问题
I'd like to map points in a RGB color cube to a one-dimensional list in Python, in a way that makes the list of colors look nice and continuous.
I believe using a 3D Hilbert space-filling curve would be a good way to do this, but I've searched and haven't found very helpful resources for this problem. Wikipedia in particular only provides example code for generating 2D curves.
回答1:
This paper seems to have quite a discussion: An inventory of three-dimensional Hilbert space-filling curves.

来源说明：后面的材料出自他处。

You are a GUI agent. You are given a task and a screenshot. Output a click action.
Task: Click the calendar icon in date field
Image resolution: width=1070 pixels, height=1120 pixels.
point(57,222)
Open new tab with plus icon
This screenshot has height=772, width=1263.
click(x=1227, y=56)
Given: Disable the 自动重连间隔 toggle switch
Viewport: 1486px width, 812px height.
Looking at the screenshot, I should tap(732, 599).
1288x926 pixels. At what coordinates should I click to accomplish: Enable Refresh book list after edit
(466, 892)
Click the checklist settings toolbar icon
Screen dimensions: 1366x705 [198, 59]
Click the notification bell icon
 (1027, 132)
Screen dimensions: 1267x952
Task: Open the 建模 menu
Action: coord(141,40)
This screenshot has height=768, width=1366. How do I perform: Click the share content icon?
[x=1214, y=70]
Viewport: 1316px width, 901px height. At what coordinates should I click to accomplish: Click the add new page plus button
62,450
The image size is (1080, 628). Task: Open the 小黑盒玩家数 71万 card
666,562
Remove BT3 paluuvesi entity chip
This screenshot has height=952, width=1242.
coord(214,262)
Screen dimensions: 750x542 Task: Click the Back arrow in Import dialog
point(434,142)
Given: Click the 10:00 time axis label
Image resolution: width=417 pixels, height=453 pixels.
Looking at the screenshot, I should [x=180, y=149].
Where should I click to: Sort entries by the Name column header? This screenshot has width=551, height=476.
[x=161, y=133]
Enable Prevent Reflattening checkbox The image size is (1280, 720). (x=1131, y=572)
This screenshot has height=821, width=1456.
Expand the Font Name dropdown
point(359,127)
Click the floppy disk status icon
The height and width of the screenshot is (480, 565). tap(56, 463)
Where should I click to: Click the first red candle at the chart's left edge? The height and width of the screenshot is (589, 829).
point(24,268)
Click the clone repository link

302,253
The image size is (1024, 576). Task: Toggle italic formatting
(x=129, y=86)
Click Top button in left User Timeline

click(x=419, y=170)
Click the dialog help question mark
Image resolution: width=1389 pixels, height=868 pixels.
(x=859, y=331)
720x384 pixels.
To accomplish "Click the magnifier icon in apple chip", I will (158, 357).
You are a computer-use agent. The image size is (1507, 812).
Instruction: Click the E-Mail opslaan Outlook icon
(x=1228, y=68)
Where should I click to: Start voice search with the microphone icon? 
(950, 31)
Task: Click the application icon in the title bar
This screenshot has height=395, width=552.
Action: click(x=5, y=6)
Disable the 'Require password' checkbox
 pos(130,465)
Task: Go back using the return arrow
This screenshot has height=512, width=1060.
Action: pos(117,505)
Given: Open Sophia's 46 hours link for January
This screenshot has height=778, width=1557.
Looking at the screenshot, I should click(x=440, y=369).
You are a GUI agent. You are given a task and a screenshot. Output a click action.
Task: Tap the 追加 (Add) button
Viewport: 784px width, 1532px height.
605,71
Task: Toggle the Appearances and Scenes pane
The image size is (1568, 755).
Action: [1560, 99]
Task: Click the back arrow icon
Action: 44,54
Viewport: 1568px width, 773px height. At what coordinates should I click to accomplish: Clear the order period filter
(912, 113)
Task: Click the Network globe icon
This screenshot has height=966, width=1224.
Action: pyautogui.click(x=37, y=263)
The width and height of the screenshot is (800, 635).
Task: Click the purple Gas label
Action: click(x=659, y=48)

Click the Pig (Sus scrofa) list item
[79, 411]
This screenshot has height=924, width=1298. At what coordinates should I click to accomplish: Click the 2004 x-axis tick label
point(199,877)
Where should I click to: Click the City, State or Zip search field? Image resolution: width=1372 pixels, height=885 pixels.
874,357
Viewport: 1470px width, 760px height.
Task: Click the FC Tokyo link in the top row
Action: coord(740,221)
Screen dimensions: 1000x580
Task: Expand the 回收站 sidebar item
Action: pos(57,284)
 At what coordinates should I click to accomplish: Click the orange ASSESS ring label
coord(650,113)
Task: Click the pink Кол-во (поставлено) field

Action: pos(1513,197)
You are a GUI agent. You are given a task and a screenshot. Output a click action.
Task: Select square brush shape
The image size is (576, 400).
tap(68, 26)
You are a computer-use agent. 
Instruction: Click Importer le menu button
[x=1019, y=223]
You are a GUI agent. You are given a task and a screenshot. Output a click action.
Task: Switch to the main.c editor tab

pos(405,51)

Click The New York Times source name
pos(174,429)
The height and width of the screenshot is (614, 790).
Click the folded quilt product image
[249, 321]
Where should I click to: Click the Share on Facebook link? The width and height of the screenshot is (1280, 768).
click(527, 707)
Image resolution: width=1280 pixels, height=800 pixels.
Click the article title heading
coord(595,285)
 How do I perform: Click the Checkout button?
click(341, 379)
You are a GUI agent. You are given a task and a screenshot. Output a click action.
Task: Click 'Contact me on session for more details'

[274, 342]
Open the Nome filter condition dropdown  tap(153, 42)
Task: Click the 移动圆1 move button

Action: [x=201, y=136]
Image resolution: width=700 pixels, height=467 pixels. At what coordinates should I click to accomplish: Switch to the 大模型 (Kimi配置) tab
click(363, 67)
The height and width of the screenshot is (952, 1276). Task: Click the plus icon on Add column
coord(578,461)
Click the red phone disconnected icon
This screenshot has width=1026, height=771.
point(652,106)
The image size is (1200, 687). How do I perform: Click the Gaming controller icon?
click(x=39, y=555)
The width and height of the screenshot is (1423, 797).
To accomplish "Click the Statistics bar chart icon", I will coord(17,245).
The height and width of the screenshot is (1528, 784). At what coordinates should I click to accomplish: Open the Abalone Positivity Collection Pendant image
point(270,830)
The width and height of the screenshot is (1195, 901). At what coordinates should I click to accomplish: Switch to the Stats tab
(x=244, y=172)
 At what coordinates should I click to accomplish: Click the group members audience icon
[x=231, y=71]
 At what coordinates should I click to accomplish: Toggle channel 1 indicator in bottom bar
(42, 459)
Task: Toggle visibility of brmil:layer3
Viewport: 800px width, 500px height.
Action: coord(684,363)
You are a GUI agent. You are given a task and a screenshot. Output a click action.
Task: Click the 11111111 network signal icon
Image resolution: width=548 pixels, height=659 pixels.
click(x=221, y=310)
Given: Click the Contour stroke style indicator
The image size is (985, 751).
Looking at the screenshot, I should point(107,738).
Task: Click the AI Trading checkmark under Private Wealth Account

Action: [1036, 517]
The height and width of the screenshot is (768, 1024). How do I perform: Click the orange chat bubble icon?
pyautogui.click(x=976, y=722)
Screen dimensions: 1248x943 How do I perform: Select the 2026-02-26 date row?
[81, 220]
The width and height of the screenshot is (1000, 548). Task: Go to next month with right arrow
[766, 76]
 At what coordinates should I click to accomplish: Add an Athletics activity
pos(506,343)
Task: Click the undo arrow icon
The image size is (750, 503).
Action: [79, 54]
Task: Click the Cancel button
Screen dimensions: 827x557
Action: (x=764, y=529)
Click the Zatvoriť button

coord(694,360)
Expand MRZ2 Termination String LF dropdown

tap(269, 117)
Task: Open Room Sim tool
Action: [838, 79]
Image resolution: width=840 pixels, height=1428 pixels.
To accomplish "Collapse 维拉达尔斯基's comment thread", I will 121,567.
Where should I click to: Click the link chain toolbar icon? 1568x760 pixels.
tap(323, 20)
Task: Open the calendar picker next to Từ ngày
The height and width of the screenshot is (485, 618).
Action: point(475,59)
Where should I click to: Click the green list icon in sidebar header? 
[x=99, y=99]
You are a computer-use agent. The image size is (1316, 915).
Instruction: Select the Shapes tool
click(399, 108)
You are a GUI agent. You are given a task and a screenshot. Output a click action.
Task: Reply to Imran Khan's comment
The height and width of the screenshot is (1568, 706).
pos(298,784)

Quoting from the abstract:
Hilbert's two-dimensional space-filling curve is appreciated for its good locality properties for many applications. However, it is not clear what is the best way to generalize this curve to filling higher-dimensional spaces. We argue that the properties that make Hilbert's curve unique in two dimensions, are shared by 10694807 structurally different space-filling curves in three dimensions.
回答2:
I came across your question while trying to do the same thing in javascript. I figured it out on my own. Here is a recursive function that breaks a cube in 8 parts and rotates each part so that it traverses a hilbert curve in order. The arguments represent the size:s, location:xyz, and 3 vectors for the rotated axes of the cube. The example call uses a 256^3 cube and assumes red,green,blue arrays have length 256^3.
It should be easy to adapt this code to python or other procedural languages.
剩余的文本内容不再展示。